Sammy urged Eric again with the vial. “Keep you up for the baby.”
“No, I’ll be too wrecked later.”
“Get yourself some for home, you cheap bastard. Keep you going through the night.”
“I don’t think it’s a good idea to raise a kid on coke. Besides, I can’t afford it.”
“Oh, this is gonna be great! I’m gonna get myself another job.”
Eric thought: ignore him, get up and go. Instead: “Why? ’Cause I don’t want a hit?”
“You need this stuff. You’re fuckin’ dead on your feet. You haven’t had a decent pick in three weeks.”
“Fine. I’ll have a hit tomorrow morning. I don’t want to go home stoned.”
Sammy looked at his watch. “Pop’s probably getting his cock sucked right now.”
“This is sick, Sammy. Why don’t you go out and get laid? Stop thinking about your father’s prick and take care of your own.”
Sammy put the drug back in his pocket. “My poor mother,” he said, with eagerness, not regret. “What a husband.”
Eric left the office before Joe returned.

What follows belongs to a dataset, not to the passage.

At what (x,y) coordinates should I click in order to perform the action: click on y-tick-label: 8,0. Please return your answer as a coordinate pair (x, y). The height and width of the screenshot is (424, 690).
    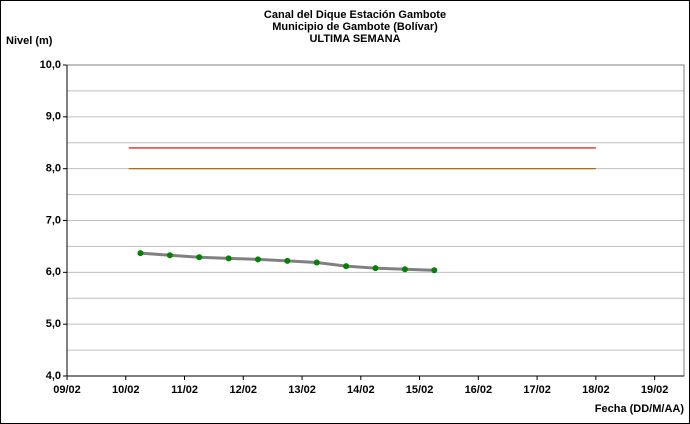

He rode his bike back home; that had replaced swimming as his daily exercise. Near Canal Street Eric began to feel woozy and almost got hit by a cab when he weaved making a turn onto Sixth Avenue. His heart pounded from the fright and he paused before continuing.
Eric didn’t want to believe Sammy’s story about Joe. Not that he thought going to a prostitute was so bad. The routine, every day at four for half an hour, although ludicrous on the surface, seemed the worst thing about it — treating sex as something which could be regulated, like evacuation, just a necessary daily body function.